- Developer: GameTheNews
- Engine: GameMaker:Studio
- Platforms: HTML5, Android
- Release: 12 December 2012 (Android, HTML5)
- Genre: Trading card game newsgame
- Mode: Single-player

= Endgame: Syria =

2012 video game

Endgame: Syria is a trading card based newsgame developed by GameTheNews.net, a project looking to turn news into games. It launched on the 12 December 2012 and claimed to be the first ever attempt to cover an ongoing conflict in the form of a video game. It attracted a range of responses from the positive to critical. The game places the player in the role of coordinating the rebel side of the Syrian Civil War, where they have to decide the political and military choices faced in resolving the conflict. An iOS version was planned, but cancelled due to conflicts with Apple's developer rules concerning its subject matter.

==Gameplay==
The game is a turn-based card game, in which each turn is divided into a political and military phase. Each of these two phases can positive or negatively affect the support level of either of two factions. The game ends when either one faction loses all support or both factions agree to a peace deal.

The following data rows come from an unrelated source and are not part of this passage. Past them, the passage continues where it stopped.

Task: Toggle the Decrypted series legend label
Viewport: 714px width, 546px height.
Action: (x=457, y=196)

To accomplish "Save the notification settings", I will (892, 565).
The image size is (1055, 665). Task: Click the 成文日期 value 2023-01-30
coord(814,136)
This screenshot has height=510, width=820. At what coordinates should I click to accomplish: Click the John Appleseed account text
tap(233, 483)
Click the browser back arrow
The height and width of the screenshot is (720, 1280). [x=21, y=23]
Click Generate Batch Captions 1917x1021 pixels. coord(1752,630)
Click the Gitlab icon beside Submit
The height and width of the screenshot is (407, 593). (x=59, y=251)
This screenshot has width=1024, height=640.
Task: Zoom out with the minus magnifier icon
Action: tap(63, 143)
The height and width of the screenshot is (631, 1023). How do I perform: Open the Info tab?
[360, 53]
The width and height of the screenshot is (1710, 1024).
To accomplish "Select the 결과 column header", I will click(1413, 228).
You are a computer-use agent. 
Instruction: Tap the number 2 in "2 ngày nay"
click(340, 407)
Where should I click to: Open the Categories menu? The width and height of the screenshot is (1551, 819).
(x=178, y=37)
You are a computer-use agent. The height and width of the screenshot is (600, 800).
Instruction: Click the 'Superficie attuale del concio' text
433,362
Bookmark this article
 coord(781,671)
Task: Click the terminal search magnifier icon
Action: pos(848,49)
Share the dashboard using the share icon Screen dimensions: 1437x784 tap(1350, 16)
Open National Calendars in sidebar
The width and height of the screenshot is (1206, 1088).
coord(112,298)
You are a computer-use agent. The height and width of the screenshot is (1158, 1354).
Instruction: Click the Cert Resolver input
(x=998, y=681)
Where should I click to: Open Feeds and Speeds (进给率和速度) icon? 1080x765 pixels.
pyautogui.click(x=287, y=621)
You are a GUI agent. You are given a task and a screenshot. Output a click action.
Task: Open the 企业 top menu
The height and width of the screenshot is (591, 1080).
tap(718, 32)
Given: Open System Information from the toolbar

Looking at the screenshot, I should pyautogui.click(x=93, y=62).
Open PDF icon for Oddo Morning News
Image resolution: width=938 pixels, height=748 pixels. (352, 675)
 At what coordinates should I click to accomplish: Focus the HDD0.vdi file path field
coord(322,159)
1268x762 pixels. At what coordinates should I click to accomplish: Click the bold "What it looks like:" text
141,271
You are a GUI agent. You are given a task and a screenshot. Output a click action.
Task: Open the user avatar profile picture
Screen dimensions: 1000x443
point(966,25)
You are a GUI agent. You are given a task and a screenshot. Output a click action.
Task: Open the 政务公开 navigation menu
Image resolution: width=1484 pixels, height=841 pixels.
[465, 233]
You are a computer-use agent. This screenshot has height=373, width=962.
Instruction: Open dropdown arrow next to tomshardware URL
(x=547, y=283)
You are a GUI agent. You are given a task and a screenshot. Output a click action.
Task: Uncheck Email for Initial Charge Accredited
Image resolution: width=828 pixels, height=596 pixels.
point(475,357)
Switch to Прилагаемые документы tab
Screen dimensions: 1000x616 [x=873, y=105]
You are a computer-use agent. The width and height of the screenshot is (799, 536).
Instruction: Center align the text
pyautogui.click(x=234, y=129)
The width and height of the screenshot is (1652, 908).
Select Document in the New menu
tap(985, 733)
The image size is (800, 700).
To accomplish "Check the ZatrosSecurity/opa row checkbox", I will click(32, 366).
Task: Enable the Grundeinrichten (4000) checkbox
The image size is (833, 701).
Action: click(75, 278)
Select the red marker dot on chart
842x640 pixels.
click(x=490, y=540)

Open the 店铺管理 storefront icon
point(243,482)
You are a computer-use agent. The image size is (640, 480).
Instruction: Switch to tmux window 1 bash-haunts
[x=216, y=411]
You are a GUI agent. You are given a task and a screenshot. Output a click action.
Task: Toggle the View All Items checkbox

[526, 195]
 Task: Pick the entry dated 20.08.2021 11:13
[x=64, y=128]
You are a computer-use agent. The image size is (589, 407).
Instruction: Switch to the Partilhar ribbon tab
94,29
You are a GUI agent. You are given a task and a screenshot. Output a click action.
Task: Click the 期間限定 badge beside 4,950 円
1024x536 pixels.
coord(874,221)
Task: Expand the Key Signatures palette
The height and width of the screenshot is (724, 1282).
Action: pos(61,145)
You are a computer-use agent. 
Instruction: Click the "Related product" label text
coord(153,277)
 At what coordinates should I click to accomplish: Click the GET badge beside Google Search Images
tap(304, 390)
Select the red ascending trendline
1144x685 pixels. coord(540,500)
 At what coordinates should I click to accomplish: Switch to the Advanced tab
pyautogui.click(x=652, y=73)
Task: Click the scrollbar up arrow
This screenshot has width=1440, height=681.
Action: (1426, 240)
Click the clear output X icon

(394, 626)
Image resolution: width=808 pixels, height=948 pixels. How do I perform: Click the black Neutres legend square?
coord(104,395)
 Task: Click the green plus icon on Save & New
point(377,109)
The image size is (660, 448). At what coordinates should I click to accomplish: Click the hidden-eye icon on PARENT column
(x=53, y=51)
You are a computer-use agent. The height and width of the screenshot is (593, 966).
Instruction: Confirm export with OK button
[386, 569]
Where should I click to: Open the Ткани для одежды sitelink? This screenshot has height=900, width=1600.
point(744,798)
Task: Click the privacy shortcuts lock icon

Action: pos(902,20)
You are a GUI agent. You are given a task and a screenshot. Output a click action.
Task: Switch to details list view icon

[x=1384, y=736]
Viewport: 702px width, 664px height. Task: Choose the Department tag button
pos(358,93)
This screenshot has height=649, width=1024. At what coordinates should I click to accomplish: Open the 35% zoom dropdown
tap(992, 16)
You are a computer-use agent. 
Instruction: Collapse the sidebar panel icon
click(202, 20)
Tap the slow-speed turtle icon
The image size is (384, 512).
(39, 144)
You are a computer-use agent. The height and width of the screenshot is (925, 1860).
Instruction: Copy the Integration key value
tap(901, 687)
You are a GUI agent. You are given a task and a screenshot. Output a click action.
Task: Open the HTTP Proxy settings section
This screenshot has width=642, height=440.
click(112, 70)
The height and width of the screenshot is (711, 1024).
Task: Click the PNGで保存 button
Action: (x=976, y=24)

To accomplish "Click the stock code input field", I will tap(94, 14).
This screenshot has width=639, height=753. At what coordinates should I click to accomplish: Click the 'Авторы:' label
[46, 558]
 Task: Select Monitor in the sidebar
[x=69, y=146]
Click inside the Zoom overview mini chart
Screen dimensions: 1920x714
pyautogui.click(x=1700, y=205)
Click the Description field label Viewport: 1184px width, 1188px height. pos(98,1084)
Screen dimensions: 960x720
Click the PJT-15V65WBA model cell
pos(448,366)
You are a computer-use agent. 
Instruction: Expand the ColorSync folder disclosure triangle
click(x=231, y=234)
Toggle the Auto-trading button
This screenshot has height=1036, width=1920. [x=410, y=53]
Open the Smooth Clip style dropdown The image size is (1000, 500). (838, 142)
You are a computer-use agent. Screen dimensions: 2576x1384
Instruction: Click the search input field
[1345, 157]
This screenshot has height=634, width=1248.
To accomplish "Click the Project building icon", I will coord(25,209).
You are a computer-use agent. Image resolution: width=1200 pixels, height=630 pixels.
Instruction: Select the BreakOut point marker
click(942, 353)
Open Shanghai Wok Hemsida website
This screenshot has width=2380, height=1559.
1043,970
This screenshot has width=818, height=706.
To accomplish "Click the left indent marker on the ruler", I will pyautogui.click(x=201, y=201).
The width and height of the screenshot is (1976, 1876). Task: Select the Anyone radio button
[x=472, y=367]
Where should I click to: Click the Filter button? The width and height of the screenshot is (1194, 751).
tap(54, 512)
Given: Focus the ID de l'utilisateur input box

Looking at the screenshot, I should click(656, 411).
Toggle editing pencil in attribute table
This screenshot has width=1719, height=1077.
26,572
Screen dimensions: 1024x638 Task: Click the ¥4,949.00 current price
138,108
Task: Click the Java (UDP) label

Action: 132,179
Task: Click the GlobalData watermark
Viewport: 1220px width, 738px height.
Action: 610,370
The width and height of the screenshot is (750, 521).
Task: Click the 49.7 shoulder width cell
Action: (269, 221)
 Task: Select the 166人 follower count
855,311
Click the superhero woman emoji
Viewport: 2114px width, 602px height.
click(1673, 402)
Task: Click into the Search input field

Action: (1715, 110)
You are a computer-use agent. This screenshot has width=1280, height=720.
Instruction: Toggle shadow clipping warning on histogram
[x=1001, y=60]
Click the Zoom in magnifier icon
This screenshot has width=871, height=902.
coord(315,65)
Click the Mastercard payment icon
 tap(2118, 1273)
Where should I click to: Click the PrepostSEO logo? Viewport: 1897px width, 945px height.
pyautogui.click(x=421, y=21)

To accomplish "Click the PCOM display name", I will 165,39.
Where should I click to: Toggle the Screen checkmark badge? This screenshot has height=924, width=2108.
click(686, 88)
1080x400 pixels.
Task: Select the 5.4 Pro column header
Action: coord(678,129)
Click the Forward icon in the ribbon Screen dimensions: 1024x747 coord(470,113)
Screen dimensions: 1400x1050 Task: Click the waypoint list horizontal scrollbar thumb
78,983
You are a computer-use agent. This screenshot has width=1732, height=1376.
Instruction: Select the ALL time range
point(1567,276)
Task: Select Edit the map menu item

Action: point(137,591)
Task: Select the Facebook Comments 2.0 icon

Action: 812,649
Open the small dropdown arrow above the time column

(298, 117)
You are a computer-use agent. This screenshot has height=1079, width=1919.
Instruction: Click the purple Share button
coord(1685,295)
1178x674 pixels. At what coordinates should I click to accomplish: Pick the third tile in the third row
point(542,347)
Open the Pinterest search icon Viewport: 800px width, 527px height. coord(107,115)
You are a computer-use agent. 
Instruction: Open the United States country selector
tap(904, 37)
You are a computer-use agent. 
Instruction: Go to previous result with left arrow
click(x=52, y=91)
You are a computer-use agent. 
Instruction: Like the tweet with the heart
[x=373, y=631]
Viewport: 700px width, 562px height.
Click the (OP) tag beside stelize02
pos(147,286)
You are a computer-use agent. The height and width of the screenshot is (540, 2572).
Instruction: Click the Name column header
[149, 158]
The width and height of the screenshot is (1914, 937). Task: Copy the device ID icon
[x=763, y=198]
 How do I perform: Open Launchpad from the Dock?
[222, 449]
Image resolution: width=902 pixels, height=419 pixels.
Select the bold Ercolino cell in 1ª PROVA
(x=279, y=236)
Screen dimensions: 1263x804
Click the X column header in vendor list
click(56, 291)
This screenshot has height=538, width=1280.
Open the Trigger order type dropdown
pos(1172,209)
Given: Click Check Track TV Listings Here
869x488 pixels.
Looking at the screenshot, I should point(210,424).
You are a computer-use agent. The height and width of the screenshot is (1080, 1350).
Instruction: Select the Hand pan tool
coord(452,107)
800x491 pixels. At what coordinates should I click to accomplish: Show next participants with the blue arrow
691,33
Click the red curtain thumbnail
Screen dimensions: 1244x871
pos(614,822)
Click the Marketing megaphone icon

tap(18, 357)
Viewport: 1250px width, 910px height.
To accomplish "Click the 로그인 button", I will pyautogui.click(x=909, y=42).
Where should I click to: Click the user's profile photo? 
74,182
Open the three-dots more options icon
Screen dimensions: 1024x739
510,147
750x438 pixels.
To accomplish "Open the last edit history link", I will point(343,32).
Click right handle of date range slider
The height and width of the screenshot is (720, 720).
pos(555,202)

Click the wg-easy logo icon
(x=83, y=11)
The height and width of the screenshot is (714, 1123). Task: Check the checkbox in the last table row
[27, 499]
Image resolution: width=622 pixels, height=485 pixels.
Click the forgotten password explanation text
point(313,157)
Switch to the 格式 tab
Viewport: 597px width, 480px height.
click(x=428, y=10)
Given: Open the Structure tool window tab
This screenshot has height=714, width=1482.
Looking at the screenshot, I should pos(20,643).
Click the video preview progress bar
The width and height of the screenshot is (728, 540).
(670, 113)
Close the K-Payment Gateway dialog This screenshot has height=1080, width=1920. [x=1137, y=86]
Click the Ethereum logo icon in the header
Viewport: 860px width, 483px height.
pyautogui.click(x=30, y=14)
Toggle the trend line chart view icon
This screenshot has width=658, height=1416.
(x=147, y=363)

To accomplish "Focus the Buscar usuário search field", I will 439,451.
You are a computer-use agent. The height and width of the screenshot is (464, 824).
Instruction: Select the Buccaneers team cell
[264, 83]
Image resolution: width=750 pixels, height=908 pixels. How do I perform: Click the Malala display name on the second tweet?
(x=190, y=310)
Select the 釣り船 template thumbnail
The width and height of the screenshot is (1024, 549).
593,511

==iOS version controversy and aftermath==
A planned iOS version of the game was rejected by Apple's App Store, citing App Store guidelines forbidding games that “solely target a specific race, culture, a real government or corporation, or any other real entity”. This sparked debate over both the rules of the App Store and the appropriateness of the form in covering war.

Russia Today featured a report on Apple's refusal to publish the game, agreeing with the decision citing the game as "unethical" and "only on one side" as there is only an ability to play as the rebels and not as the Syrian Government. They also considered it to be factually inaccurate, as the game features Russia as supporting the government despite "statements coming from the foreign ministry that Russia does not take any side in this conflict."

Three separate submissions were made to Apple, in an attempt to get the game passed, each time removing a wider range of things that might be considered a reference to real groups or people. Ultimately, Apple refused to allow Endgame: Syria onto the App Store for simply mentioning the country of Syria itself, resulting in the cancellation of the iOS version.

===Alternate reskins===

Hemmings Play Company, a radical reskin of the game

Following the failure to get the iOS version of Endgame: Syria authorized for release, GameTheNews cancelled such version and repurposed it as a new game, Endgame: Eurasia. Tomas Rawlings, the game's lead designer, expressed disappointment with this decision, as it would prevent the game from achieving its intended educational purpose. He said, "We've come to the end of three rejections and one appeal and the only way we've been able to get Endgame: Syria out on iOS was to remove all references to the real world and sadly that changes it from a 'newsgame' into just a 'game'."

In the wake of the controversial cancellation of the iOS version, GameTheNews' parent company Auroch Digital then used the engine of Endgame: Syria to create a new game for Shakespeare's Globe, titled Hemmings' Play Company. Rawlings lauded the reskin, remarking that "these bold adaptations of our existing titles show how the dynamics of a game should not be confused with its subject matter. If the core functionally is robust and game play intuitive, they can become the canvass for a variety of great projects."